CABAL_NO_SANDBOX : [y] DESTRUCTIVE! Clobber (force install) global cabal ghc package db
CABAL_HACKAGE_MIRROR : [y] DESTRUCTIVE! Specify an alternative mirror, modifies the cabal config file.
--------------------------------------------------
Coverage options
--------------------------------------------------
COVERALLS_OPTIONS : hpc-coveralls args and options, usually just test suite names
COVERAGE : [y] Just generate coverage information
--------------------------------------------------
hlint options
--------------------------------------------------
HLINT_COMMANDS : hlint commands e.g.'hlint lint src; hlint lint test'
--------------------------------------------------
Diagnostics options
--------------------------------------------------
CHECK_ENV : [y] Treat unknown env variables as error, used with env -i
BASE_TIME : System time to be used as base for timeline reporting
Options marked DESTRUCTIVE!
are fine in a CI environment. But on a
local machine sometimes it may not be desirable as it will change the
state of your global cabal config, so consider that before using these options.
By default cabal builds are done using sandboxes.
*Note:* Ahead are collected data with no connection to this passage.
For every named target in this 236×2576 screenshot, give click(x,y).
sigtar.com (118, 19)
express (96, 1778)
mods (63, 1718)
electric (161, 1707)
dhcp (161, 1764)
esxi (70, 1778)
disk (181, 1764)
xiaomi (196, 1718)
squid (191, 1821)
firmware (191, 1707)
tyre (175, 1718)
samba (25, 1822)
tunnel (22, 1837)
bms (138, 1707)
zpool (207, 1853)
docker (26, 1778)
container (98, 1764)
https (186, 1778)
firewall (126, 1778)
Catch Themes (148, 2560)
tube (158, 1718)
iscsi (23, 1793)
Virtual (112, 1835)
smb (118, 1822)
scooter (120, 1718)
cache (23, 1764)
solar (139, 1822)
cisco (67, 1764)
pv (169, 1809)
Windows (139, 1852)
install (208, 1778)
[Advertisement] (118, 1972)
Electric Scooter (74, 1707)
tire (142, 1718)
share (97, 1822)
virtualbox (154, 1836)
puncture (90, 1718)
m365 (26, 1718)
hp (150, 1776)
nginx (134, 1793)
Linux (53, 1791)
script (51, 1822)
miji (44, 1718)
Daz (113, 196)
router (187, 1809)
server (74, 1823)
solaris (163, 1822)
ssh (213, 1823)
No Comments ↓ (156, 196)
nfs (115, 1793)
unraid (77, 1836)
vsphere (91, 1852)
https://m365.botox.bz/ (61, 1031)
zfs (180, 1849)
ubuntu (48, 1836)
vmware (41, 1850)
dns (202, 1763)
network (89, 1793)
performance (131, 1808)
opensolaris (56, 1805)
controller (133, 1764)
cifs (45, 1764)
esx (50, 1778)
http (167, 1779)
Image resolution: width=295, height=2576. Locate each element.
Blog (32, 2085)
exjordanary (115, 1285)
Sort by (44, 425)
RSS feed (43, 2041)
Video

It creates any temporary
files or build artifacts inside .packcheck
directory. See the clean
and
cleanall
commands to release the temporary space.
stack
is automatically installed and can be used to do cabal builds as well.
If you specify BUILD=cabal-new
and RESOLVER
at the same time then the cabal
build uses stack installed cabal
and ghc
, both are installed automatically
when needed.
For pure cabal builds i.e. when BUILD=cabal-new
and RESOLVER
is not
specified, cabal
and ghc
must be pre-installed on the system before
building.
Diagnostics
There may be issues due to some environment variables unknowingly set or some
command line parameters or env variables being misspelled and therefore
silently ignored. To avoid any such issues the robust way to invoke packcheck
is to use a clean environment using env -i
and passing CHECK_ENV=y
parameter. When this parameter is set unwanted/misspelled variables are
detected and reported.
$ env -i CHECK_ENV=y ./packcheck.sh stack
For performance diagnostics packcheck
prints the time elapsed from the
beginning at each build step performed.